PAGE TEXT:
The nonwoven web of the invention is a corrugated, nonwoven, creped
web made with predominately thermoplastic fibers. The creped web
has lineal bond lines extending generally in the cross direction of
the web and has ridges, consisting predominately of unbonded fibers
extending in the machine direction of the web.
BRIEF DESCRIPTION OF THE DRAWINGS
While the specification concludes with claims particularly pointing
out and distinctly claiming that which is regarded as the present
invention, the objects and advantages of this invention can be more
readily ascertained from the following description of a preferred
embodiment when read in conjunction with the accompanying drawings
in which:
FIG. 1 is a schematic elevation view of an arrangement for carrying
out the preferred method of this invention;
FIG. 1a is a fragmentary elevation view of the embossing roll
illustrating a preferred arrangement of the land areas;
FIG. 2 is an enlarged partial isometric view of a portion of the
grooved roll and retarding member depicted in FIG. 1;
FIG. 3 is a scanning electron microscope photograph, at a
magnification of 25, showing one surface of the web made in
accordance with this invention;
FIG. 4 is a scanning electron microscope photograph, at a
magnification of 25, showing the surface of the web opposite that
shown in FIG. 3; and
FIG. 5 is a scanning electron microscope photograph, at a
magnification of 25, showing a cross section of the web looking in
the machine direction of the web.

SOURCE EXCERPT:
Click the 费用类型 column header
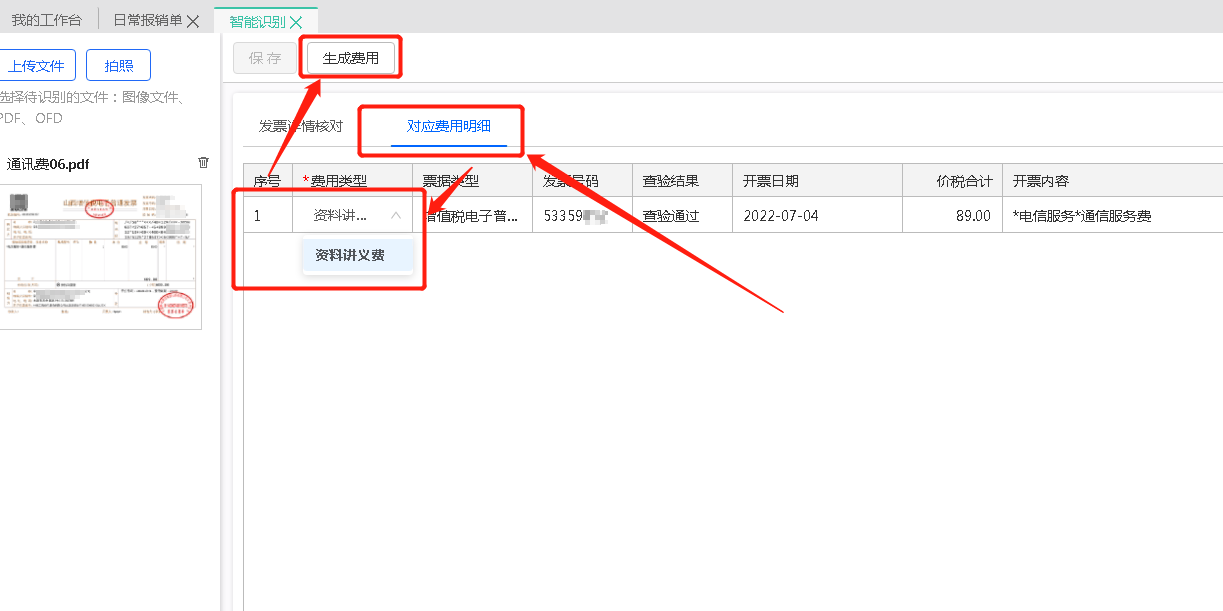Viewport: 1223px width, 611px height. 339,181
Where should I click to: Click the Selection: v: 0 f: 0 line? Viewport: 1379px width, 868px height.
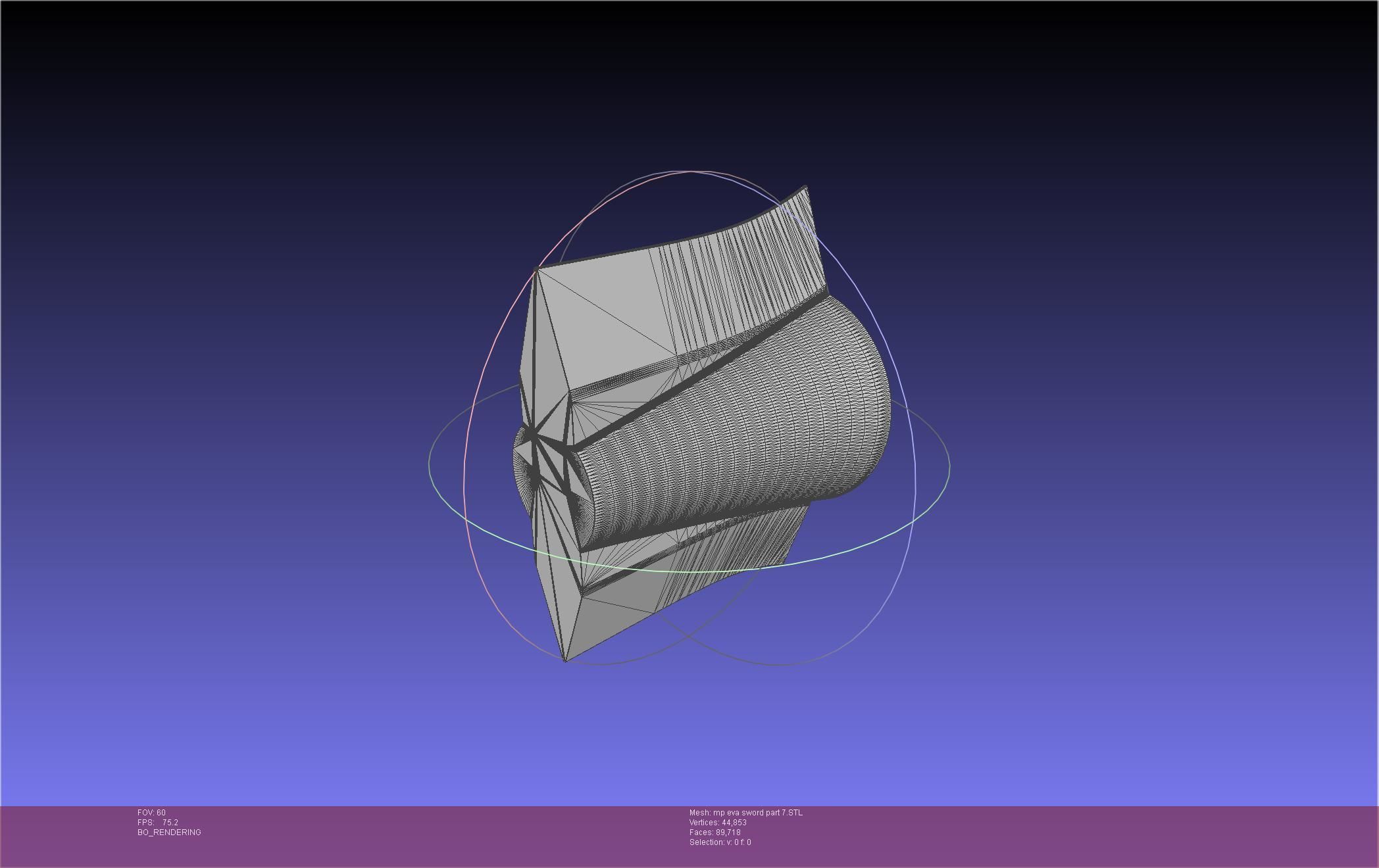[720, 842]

CHALLENGE A: Can you quote, word for word, the passage of the nonwoven web text that opens with the words containing "The nonwoven web" and closes with "in the machine direction of the web."?
CHALLENGE B: Which figure labels are given descriptions under the drawings heading of the nonwoven web text? List every one.

RIGHT ANSWER A:
The nonwoven web of the invention is a corrugated, nonwoven, creped
web made with predominately thermoplastic fibers. The creped web
has lineal bond lines extending generally in the cross direction of
the web and has ridges, consisting predominately of unbonded fibers
extending in the machine direction of the web.

RIGHT ANSWER B: FIG. 1, FIG. 1a, FIG. 2, FIG. 3, FIG. 4, FIG. 5